[START OF SELECTED EXTRACT]
# Where do you go for the "Holidays"- Xmas, Thanksgiving?



## fuzzybuddy (May 30, 2019)

When I was a kid, my family- maternal aunts, uncles, parents, grandparents would go to one of my aunts homes for the big turkey meal. Then as the elder ones passed, it was just my family-mom, dad, brothers. Then I moved away. getting together for the "Holidays" got to be a hassle-we all lived too far away. So, where do you go for the "Holidays"- Xmas and Thanksgiving?


----------



## Marie5656 (May 30, 2019)

*When I was young, my parents house was always the gathering place for holidays.  Later, as the elders got older, or passed on, my one cousin took over Christmas with a family open house.  
When it was Rick and I, we did holidays at my brothers place, when brother still lived local.  Lately, I have had two cousins at my place for Thanksgiving, and we did Christmas and New Year on our own.  I will keep the Thanksgiving tradition for this year at least. Not sure about Christmas this year.  But I will still stay home for New Years.
*


----------



## Aunt Bea (May 30, 2019)

When I was growing up we always had the major holidays at our house.

We often had an overflow kids table in the kitchen and a grandparents table in the living room.  As the years went by we also had a few tweens and teens that camped out in the den eating and watching television.

These days my remaining family spends the holidays shopping, running in charity races, working on home projects, vacation getaways, etc... 

None of them cook a big traditional meal or serve it on _the good dishes_ they go in for potlucks, take out, delivery, etc...

These days I spend the holidays alone with my memories and a few special treats that make the holidays special for me.

I have been invited to a few holiday celebrations but I always decline, I would much rather be alone than be the _odd duck_ at someone else's table.layful:nthego:


----------



## KingsX (May 30, 2019)

There's no place like home.


----------



## RadishRose (May 30, 2019)

I'm like Aunt Bea, would rather stay home alone than to be the "odd duck". Grandsons go to their mother's home. My son had Thanksgiving once for us all since he got remarried; his wife said "never again"- too much for her- so they go to her side with her kids. I've never been invited to her side.

They come here on Christmas Eve with my grandsons for a few hours and I order pizzas and make a salad. Yes, pizzas! It's hard to cook and serve everyone now in this small condo of mine. Plus, they like pizza better than KFC!


----------



## Keesha (May 30, 2019)

When I was younger my mom always cooked Christmas dinner along with Christmas cake, Christmas pudding , trifle and all the things that went with it. Stuffing, gravy, potatoes, vegetables. We would have Christmas at home and then we went to our friends who we called our cousins but they weren’t, for another Christmas dinner. It was always fun and exciting.

My husband and I now go to my parents and take a meal along with gifts for them since they can no longer cook such a meal. 
I either sing and play Christmas carols on the saxophone.
We normally celebrated on our own and have enjoyed every year so far.


----------



## Keesha (May 30, 2019)

Aunt Bea said:


> When I was growing up we always had the major holidays at our house.
> 
> We often had an overflow kids table in the kitchen and a grandparents table in the living room.  As the years went by we also had a few tweens and teens that camped out in the den eating and watching television.
> 
> ...
[END OF SELECTED EXTRACT]
[START OF AVAILABLE RECORDS]
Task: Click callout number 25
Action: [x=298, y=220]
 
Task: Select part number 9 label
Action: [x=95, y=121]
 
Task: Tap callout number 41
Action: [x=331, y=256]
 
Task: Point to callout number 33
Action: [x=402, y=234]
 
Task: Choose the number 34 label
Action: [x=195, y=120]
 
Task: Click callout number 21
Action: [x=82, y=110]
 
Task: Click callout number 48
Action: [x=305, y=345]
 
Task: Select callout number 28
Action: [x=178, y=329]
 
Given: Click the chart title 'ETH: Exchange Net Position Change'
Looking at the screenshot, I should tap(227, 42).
[END OF AVAILABLE RECORDS]
■ GOALS:
1. In the holiday thread, what does RadishRose order when her family visits on Christmas Eve?
2. Reproduce the entries word for word, from the line containing "Task: Point to callout number 33" down to the last line of the entries, both ends included.

■ TASK-BY-TASK RESULTS:
1. Pizzas.

2.
Task: Point to callout number 33
Action: [x=402, y=234]
 
Task: Choose the number 34 label
Action: [x=195, y=120]
 
Task: Click callout number 21
Action: [x=82, y=110]
 
Task: Click callout number 48
Action: [x=305, y=345]
 
Task: Select callout number 28
Action: [x=178, y=329]
 
Given: Click the chart title 'ETH: Exchange Net Position Change'
Looking at the screenshot, I should tap(227, 42).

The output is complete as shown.